Optionally, an inlet filter separator vessel could be used as part of the inlet system. If used, this piece of equipment is installed downstream of the Slug Catcher to trap any airborne solid particulates and aerosol liquids carried with the gas stream. The inlet filter separator generally has an internal impingement area to remove aerosol liquids from the inlet gas stream and a removable media filter to trap airborne solid particulates.

After traversing the inlet system, liquid-free gas then goes through a series of piping systems to the compressors. All these main artery lines throughout the facility are sized for a maximum flow at a given pressure. As previously mentioned, this sizing for future flow conditions is part educated guesswork tempered with an analysis balancing costs with the risk of under or oversizing the infrastructure. Once the gas lines reach the compressors, a branch line is routed to each machine. In the industry, compressors of different sizes and flow rate capacity are used, and even within an individual facility can differ, and each compressor size requires more or less flow, and the piping systems to and from each machine must be sized to the specific operating conditions for each machine.

The traditional, previously described inlet systems are typically designed to perform their functions for the entire compressor facility where there are multiple compressors. This leads to several common problems. For example, the inlet system must be designed to feed several compressors. However, due to the changing nature of natural gas drilling and production, it is unusual that all the compressors planned for any site are needed and installed with the initial facility build. Therefore, the installed size (or capacity) of an inlet system rarely matches the installed compression needs at any given site. Oversizing the infrastructure for planned expansion results in extra costs for the initial station build. The penalty for under-sizing the same infrastructure could be that future expansion needs are prohibitively expensive.

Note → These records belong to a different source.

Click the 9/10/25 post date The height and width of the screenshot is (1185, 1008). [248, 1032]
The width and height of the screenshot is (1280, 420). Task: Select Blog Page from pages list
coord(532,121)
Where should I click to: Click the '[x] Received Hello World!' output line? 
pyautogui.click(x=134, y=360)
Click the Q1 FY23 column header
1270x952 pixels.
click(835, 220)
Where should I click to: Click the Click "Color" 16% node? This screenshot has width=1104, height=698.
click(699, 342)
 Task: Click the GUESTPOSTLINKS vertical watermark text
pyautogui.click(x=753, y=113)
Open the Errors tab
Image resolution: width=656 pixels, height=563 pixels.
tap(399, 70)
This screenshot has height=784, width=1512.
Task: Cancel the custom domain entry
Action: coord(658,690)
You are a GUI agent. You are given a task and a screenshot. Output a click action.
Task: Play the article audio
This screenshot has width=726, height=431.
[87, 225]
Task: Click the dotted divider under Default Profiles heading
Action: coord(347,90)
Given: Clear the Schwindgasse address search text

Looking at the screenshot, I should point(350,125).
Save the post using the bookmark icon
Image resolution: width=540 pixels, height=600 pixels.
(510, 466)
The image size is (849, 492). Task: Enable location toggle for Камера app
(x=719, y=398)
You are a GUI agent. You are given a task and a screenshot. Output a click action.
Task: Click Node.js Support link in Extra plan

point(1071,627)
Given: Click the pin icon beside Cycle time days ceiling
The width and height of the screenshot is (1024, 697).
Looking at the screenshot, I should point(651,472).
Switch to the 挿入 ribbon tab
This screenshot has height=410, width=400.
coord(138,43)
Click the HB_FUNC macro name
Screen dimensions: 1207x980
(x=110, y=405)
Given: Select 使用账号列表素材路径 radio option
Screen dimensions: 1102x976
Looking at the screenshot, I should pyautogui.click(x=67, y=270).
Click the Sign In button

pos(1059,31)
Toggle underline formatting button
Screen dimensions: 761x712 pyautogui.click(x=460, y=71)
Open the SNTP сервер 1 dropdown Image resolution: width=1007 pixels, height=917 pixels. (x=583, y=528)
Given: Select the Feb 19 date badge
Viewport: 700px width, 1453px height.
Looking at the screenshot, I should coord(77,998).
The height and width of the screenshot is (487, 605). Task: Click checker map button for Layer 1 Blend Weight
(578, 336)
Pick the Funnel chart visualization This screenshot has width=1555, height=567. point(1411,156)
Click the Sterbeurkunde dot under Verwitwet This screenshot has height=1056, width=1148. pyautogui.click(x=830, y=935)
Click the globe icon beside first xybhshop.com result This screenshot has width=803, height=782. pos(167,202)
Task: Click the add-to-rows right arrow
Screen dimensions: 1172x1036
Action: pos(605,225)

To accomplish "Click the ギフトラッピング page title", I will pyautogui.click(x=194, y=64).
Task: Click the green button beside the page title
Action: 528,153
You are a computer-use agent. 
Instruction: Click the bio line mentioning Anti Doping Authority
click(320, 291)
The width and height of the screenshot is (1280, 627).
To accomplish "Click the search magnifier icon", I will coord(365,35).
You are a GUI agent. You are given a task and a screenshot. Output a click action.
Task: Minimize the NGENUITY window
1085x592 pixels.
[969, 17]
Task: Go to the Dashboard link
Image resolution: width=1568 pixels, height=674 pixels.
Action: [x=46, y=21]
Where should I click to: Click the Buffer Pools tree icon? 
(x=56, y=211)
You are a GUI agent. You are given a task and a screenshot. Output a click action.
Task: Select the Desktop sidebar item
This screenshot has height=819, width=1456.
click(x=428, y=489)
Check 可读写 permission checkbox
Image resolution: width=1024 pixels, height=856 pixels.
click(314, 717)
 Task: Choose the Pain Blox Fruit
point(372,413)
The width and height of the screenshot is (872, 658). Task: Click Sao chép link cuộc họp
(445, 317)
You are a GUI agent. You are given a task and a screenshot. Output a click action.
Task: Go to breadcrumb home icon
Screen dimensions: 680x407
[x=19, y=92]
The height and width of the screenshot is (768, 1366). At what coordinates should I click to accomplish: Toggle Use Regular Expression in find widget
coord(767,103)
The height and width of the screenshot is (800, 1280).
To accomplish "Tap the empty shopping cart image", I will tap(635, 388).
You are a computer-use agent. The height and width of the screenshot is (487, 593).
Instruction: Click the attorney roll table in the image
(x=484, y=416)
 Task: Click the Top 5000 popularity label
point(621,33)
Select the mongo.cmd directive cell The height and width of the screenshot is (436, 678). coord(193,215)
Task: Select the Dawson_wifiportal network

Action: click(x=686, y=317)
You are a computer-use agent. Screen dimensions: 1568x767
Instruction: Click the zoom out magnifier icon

Disclosed is a slug catcher skid assembly with an integral inlet separator designed for using gravity to separate the gas from the condensate of a well flow. The slug catcher skid is intended to be used with one of the individual gas compressors located in a facility. Each skid platform assembly also includes a common gas inlet pipe header, a common liquid drain pipe header, and a common gas discharge pipe header. The integral inlet separator as well as the gas inlet pipe, the compressor inlet pipe and the compressor discharge pipe are sized specifically for its matched compressor's flow rate. Whereas, the common gas inlet pipe header, the common liquid drain pipe header, and the common gas discharge pipe header on each slug catcher skid are sized for the flow of multiple compressors in a facility. When multiple skids are installed in series the common inlet pipe headers, the common drain pipe headers, and the discharge pipe headers are used to connect the skids together. The common gas inlet pipe headers, the common drain pipe headers, and the common gas discharge pipe headers connected in series function as the facility's inlet pipe header, liquid drain pipe header, and gas discharge pipe header. Because each skid design includes its own integrated inlet separator (slug catcher), the liquid handling capacity of the facility grows proportionally with the number of skids installed. The integral inlet separator may be comprised of either a large diameter pipe segment or pressure vessel that is designed to achieve liquid separation. The integrated inlet separator is installed near grade elevation. Flow into the integral inlet separator design is restricted to the compressor flow rate. This design feature balances flow into each skid's integral inlet separator and allows for proper sizing of each skid system.

Some advantages of the slug catcher skid design:

FIG. 1 is a schematic view depicting one embodiment of the slug catcher skid.

FIG. 2 is a schematic view depicting a second embodiment of the slug catcher skid.

FIG. 3 is a schematic view depicting the PSO system that is used with the various embodiments of the slug catcher skid.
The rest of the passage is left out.